Few symphonies match the scale or intensity of Shostakovich’s Seventh, the “Leningrad”. It remains a monumental work – one of defiance and devastation – and Petrenko’s interpretation showed a deepened emotional insight since his last performance of it in Liverpool. The opening Allegretto unfolded with inexorable logic, the first snare drum emerging almost inaudibly from behind the violas before two more joined, one at the rear of the first violins and the other from the furtherest reaches of the choir stalls, surrounding the hall in a mounting wave of an almost relentless ostinato. This spatial effect created a panoramic, almost cinematic breadth of sound. The Moderato brought fleeting lyricism tinged with icy restraint, while the Adagio grew from hymn-like serenity into something darker and desolate.

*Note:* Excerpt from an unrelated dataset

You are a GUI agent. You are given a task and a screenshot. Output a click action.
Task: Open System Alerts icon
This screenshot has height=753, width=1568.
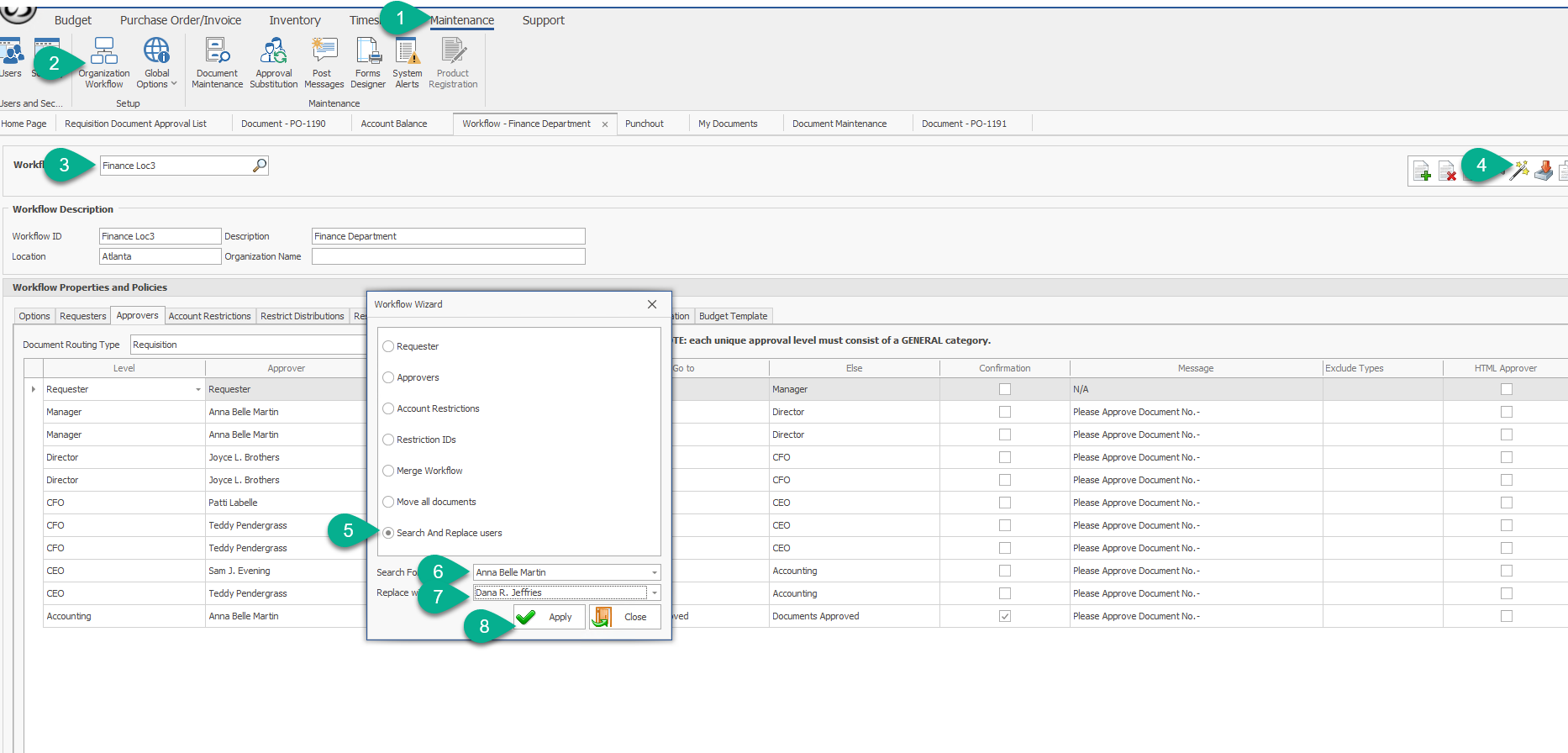tap(408, 62)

In the finale, Petrenko drove his vast orchestral forces with precision and power. The climaxes resounded fiercely against the Philharmonic Hall’s walls, the sense of triumph hard-won and tinged with grief. Yet amid the enormity, Petrenko maintained control and clarity, allowing the work’s underlying humanity to emerge. The result was a performance that was monumental and profoundly moving, a reminder of Petrenko’s ability to combine intellect, discipline and emotional truth in a work seemingly close to his heart.